The most common health check failure modes are easy to trip over:
- getting 301/302s instead of 200 responses
- hitting a path that loads slowly under cold start conditions
- forgetting to delay checks with a
grace_period
after boot
A typical HTTP health check might look like this:
[http_service.checks]
interval = "15s"
timeout = "2s"
grace_period = "10s"
method = "GET"
path = "/healthz"
headers = { X-Forwarded-Proto = "https" }
For apps that aren’t serving HTTP, or where you want lighter checks, TCP health checks exist too. These just attempt to open a socket to the port you’ve configured; if the connection is accepted, the Machine is healthy.
Top-level health checks—defined in the [checks]
section of your fly.toml
—are for observability, not traffic control. They don’t influence routing; if a Machine fails one, we won’t pull it out of rotation. That makes them ideal for internal monitoring and alerting, especially for background workers or other non-public-facing services where you still want to know if something’s gone sideways, but don’t need Fly to reroute traffic automatically.
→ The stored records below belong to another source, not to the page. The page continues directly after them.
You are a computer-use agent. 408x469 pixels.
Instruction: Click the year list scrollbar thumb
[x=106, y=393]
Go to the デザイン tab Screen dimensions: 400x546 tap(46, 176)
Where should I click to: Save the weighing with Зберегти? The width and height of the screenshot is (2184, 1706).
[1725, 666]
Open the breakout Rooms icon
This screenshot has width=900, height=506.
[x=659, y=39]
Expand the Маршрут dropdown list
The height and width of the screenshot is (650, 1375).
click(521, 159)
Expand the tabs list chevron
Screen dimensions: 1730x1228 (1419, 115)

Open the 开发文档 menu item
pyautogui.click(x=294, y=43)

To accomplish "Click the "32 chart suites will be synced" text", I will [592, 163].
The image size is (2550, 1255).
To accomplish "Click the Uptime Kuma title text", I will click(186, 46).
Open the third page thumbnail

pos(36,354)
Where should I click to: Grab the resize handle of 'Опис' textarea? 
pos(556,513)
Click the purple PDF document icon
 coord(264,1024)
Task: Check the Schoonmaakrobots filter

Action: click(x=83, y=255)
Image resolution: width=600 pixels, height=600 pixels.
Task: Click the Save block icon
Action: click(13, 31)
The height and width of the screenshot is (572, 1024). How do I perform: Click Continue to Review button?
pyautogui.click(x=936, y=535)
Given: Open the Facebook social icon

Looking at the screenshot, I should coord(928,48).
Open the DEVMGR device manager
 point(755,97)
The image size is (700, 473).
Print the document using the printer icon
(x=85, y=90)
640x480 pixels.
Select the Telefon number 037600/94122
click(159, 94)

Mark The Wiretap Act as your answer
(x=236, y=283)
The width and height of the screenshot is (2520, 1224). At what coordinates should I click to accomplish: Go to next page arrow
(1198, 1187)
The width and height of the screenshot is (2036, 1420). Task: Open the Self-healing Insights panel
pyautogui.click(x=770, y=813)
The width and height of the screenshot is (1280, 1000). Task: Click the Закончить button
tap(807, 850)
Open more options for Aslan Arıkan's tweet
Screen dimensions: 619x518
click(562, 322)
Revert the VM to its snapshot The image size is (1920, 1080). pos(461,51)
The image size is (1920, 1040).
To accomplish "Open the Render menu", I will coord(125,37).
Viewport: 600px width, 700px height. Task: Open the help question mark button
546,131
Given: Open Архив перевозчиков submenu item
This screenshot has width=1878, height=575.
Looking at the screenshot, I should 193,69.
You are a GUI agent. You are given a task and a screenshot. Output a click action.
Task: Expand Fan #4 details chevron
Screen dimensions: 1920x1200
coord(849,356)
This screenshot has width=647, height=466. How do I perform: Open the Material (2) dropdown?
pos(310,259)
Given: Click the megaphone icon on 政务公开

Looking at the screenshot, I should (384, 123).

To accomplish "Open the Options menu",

Deployments get another layer: machine_checks
. These aren’t about routing traffic; they’re about catching bad deploys before they go live. A machine_check
boots a throwaway Machine, sets FLY_TEST_MACHINE_IP
, and lets you poke it however you want. You can run integration tests, perform simulated traffic, check database access, or validate config. Fail the check, and the deploy halts. This is perfect for canary testing new releases.
Example:
[services.machine_checks]
command = ["/bin/bash", "-c", "curl -f http://$FLY_TEST_MACHINE_IP:8080/healthz"]
interval = "30s"
timeout = "5s"
Note: machine_checks
run in a temporary Machine with the new image before it’s deployed anywhere else. They’re isolated, so they won’t affect your running app—but they can save you from pushing broken code into production.
If a Machine fails a health check, Fly Proxy pulls it out of the rotation. That Machine can still be running, logging, and debugging, but it’s invisible to your users.
Deployment strategies: choose your own trade-offs
Working with health checks and at least two Machines, you can avoid downtime. The platform won’t kill a healthy Machine until a new one is up and running.
Fly.io supports a few deployment strategies in the [deploy]
section of fly.toml
:
- Rolling (default): Replace Machines one at a time. Use
max_unavailable
to control how many go down at once (e.g.,1
or25%
). - Immediate: Burn the ships. All Machines update at once, no health checks, hope for the best.
- Canary: Start with one Machine. If it’s healthy, continue with rolling. This can’t be used with attached volumes.
- Bluegreen: Boot new Machines alongside old ones. Only switch traffic after all new Machines pass checks. Fastest, safest, but also can’t use attached volumes.
You can also define a release_command
to run before any Machines update. It gets a fresh Machine and your new image, but no volume. Use it for migrations or other one-off prep work.
Every deploy also includes a smoke check: Fly watches Machines for ~10 seconds after they start. If they crash repeatedly, the deploy fails.
Don’t forget to set wait_timeout
if your image is big or startup is slow. It’s easy to hit timeouts before Machines even start.
Zero-downtime is a shared responsibility
The Fly.io platform will keep your Machines healthy and traffic flowing. But there’s one thing it can’t fix: application incompatibility during deploys.
Say you’re changing your database schema. You run the migration in a release_command
, then your Machines update one by one. If the old app code can’t handle the new schema, users will see errors while old Machines are still running. Same goes for bluegreen deployments: the new Machines are healthy, but traffic doesn’t switch until all of them are.
Fixing this is on you. You need to design schema and app changes that can coexist briefly. That usually means:
- App code that works with both the old and new database schemas
- Migrations that add columns or tables but don’t drop or rename until later
Every framework has guidance for this. Read it. Follow it. Then health checks, deployment strategies, and the platform can do their jobs.
Deploying without downtime isn’t automatic. But with a little help from your health checks and some care in your app logic, it’s well within reach.